One futon on a tatami mat and a small, hard pillow does not make for the best of sleeps, but when a gong rang out to wake us at 6am I felt relatively rested. We quickly dressed and shuffled down the wooden hall in our loose slippers (which are almost impossible to keep on your feet when climbing or descending stairs) to the hondo, the shrine of the temple. There we were handed a pinch of powder with which to ‘wash’ out hands, and a few printed sheets explaining the prayer procedure and spelling out the syllables of the sutra that we’d be chanting.
The shrine was small but very ornate; a visual feast of gold, lanterns and flowers. The head priest introduced himself and explained the process of the ceremony, then he, another priest, Roger, and, back near us sitting in chairs around the wall, a young girl, all started chanting, punctuated by the occasional strike of a gong or clash of cymbals. When indicated, the guests got up in turn, to kneel before a large censor, put hands together and bow, take a pinch of incense, pray three times (the priest suggested for world peace, family and friends, and self) – each time placing the pinch of powder in the charcoal – then bow again.
Near the end we joined in on the chant, following the syllables from our sheet.
The whole ceremony was about half an hour long and the early hour, the smell of incense, the intricate interior and the sonorous chanting combined to create a hypnotic atmosphere.
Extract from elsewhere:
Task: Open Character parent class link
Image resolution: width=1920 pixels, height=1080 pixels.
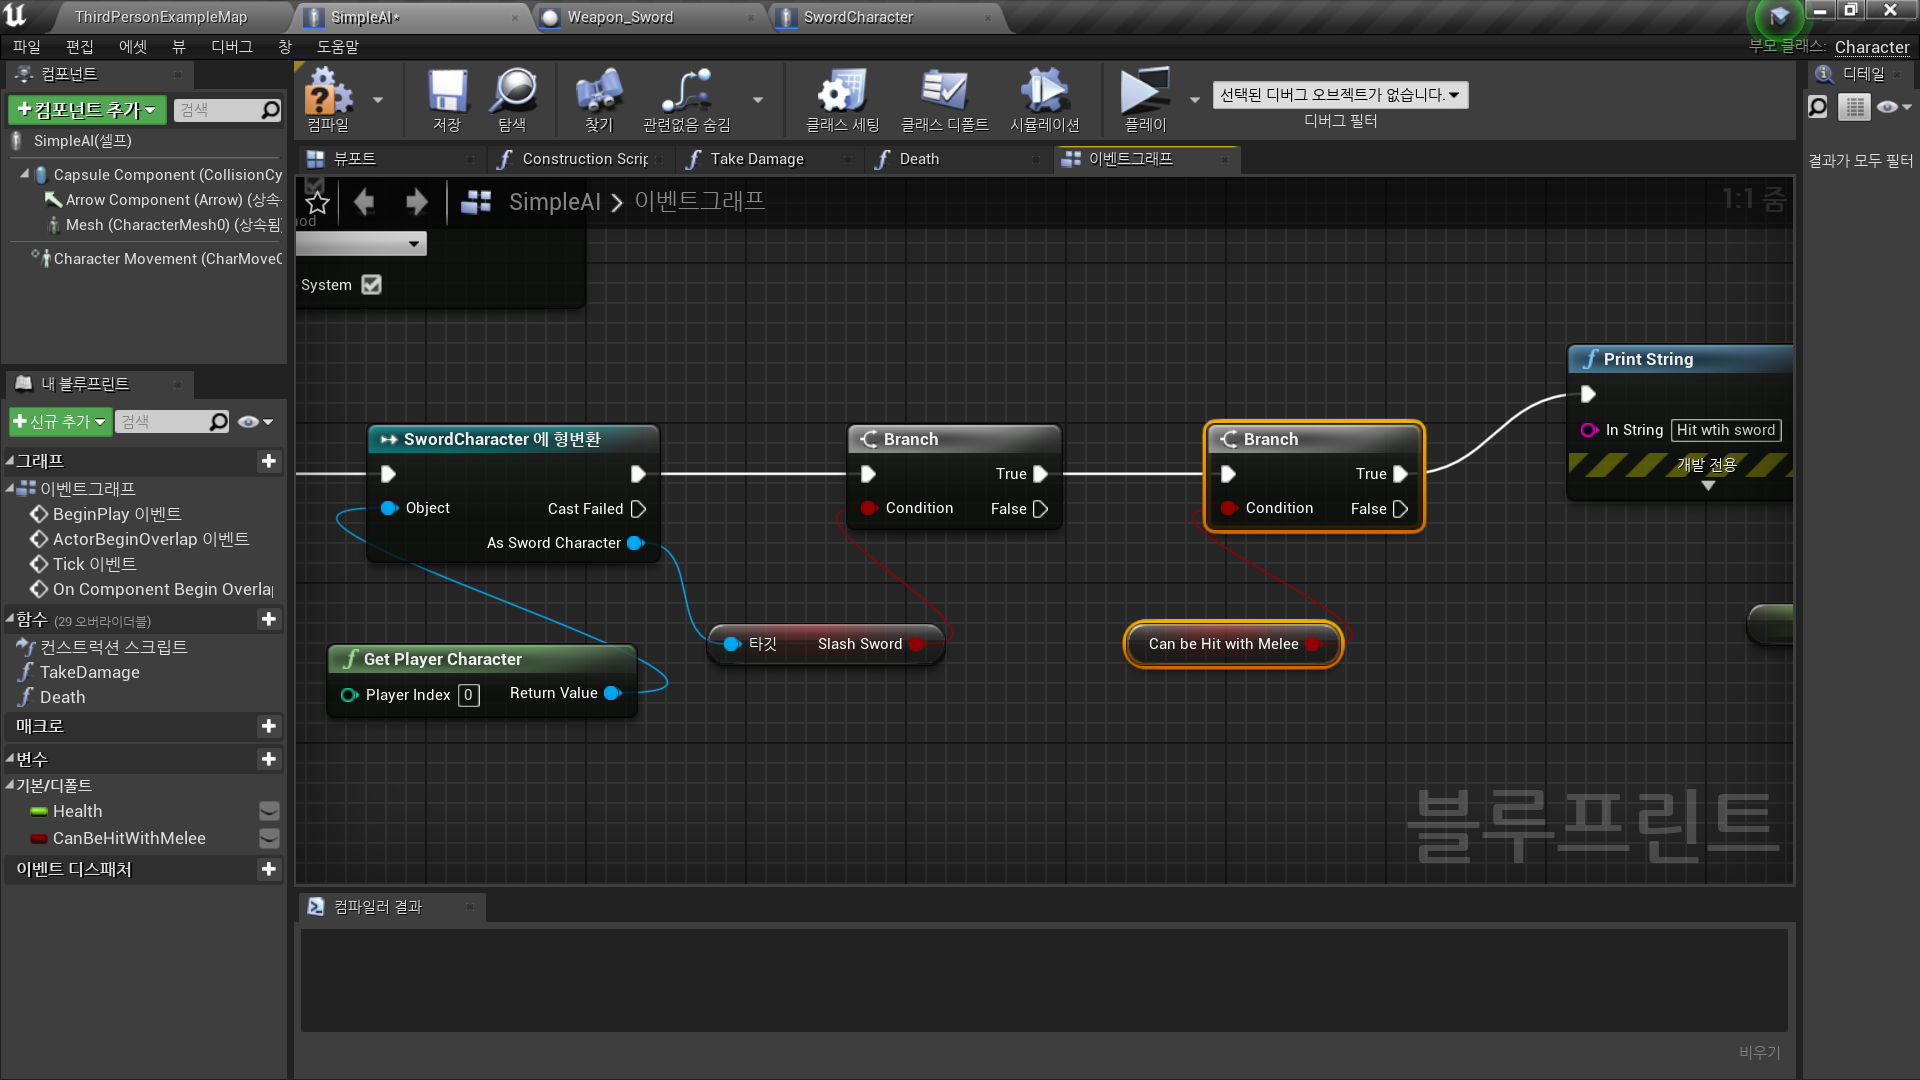Action: (x=1871, y=47)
Afterwards the priest (we never did get his name) asked if anyone had any questions. As usual everyone was timid and quiet, but Carol spoke up and asked about the relationship between Shintoism and Buddhism – an excellent question, I thought – and we got a well-considered, intelligent and informative reply.
The main point was that in Japan there is not the same concept of ‘religion’ and being ‘religious’ that we have in the west. Most people still have a spiritualism rooted in early animism, and a connection to nature spirits and the like, which is similar to early beliefs all over the world.
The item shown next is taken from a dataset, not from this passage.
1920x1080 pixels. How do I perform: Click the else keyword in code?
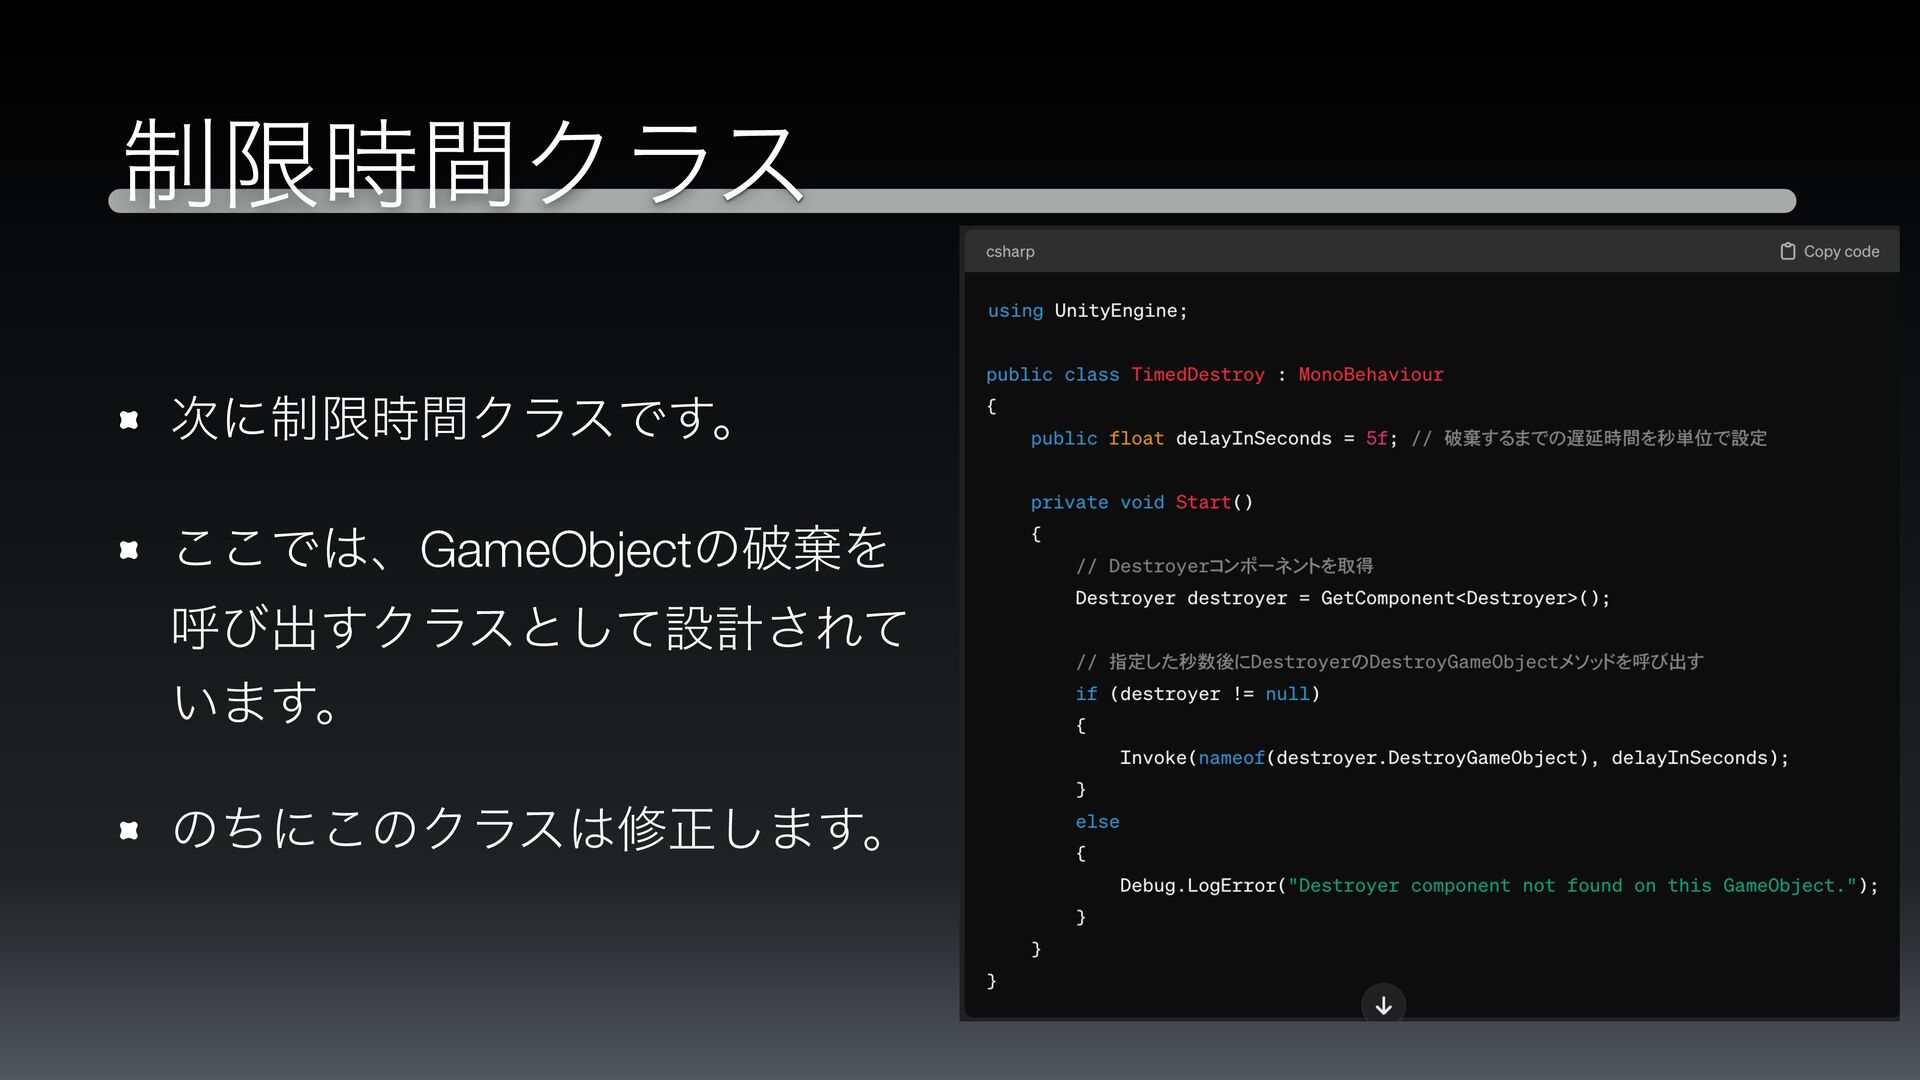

It was an interesting morning, and a fitting end to a short but wonderful stay. We left our bags, and as I did so I gave Roger one of the two sets of New Zealand wooden coasters we’d brought with us as gifts. He was bowled over and very happy!
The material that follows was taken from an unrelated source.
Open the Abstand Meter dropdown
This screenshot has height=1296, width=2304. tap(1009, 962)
Out to see Koya-san, we grabbed some breakfast from the supermarket, then walked to the Tokugawa Mausoleum: two identical mausoleums for Ieyasu, the first shogun, and his son Hidetada (though neither are buried there). Then heading back, we explored the Kongobu-ji, the headquarters of the Shingon Buddhism sect. Some rooms with painted screens, a zen rock garden, and a brief listen to an abbot lecturing in Japanese while we had tea, but the most affecting room was one in which a 16th century fellow called Toyotomi Hidetsugu committed suicide in 1595 (along with three young male lovers/followers).
The next stop was the excellent Treasure Museum, which had some beautiful 12th century statues among other items. Then the Garan, Koya-san’s central temple complex, which featured a very large hall with five towering gilt statues of the Cosmic Buddha and his four attendant Buddhas, surrounded by spectacular painted pillars.
After a brief lunch we picked up our bags and said many friendly farewells to Roger, who gave us an envelope with a lovely message and an origami crane in it, thanking us for our gift – and some rice crackers for our trip.
A long, hot, dull train ride retracing our steps to Osaka, and we were back in the big city. Our hotel is right in the main station complex. After a quick shower we headed out and, after interpreting the subway system in record time, made it to the Dotombori area of town, which immediately hit us in the face with towering office blocks and huge neon signs. Nearby we found the bridge over the Dotomobori-gawa canal, packed with people, bursting with noise, music and advertising, loomed over by huge video screens, neon, colour and lights. The full Bladerunner experience! We walked around the area, taking photos and video (like a lot of other people – one of the advantages of being a tourist in Japan is that the locals act even more like tourists than you do) and staring wide-eye at the giant crabs and characters and dragons and hell, even a giant cow, hanging over the storefronts … incredible fun and an amazing contrast to the morning temple-hopping. Two types of temples at which to worship, I guess …
We had an excellent dinner in a little quiet place called Imai Houten, served tempura and noodles by friendly middle-aged women, then plunged back into the river of people and neon lights. Some fantastic little side streets suddenly changed the moon, then we}d be back in the craziness again.
After a final walk along the canal, we were both beginning to fall on our feet, so we headed back to the hotel.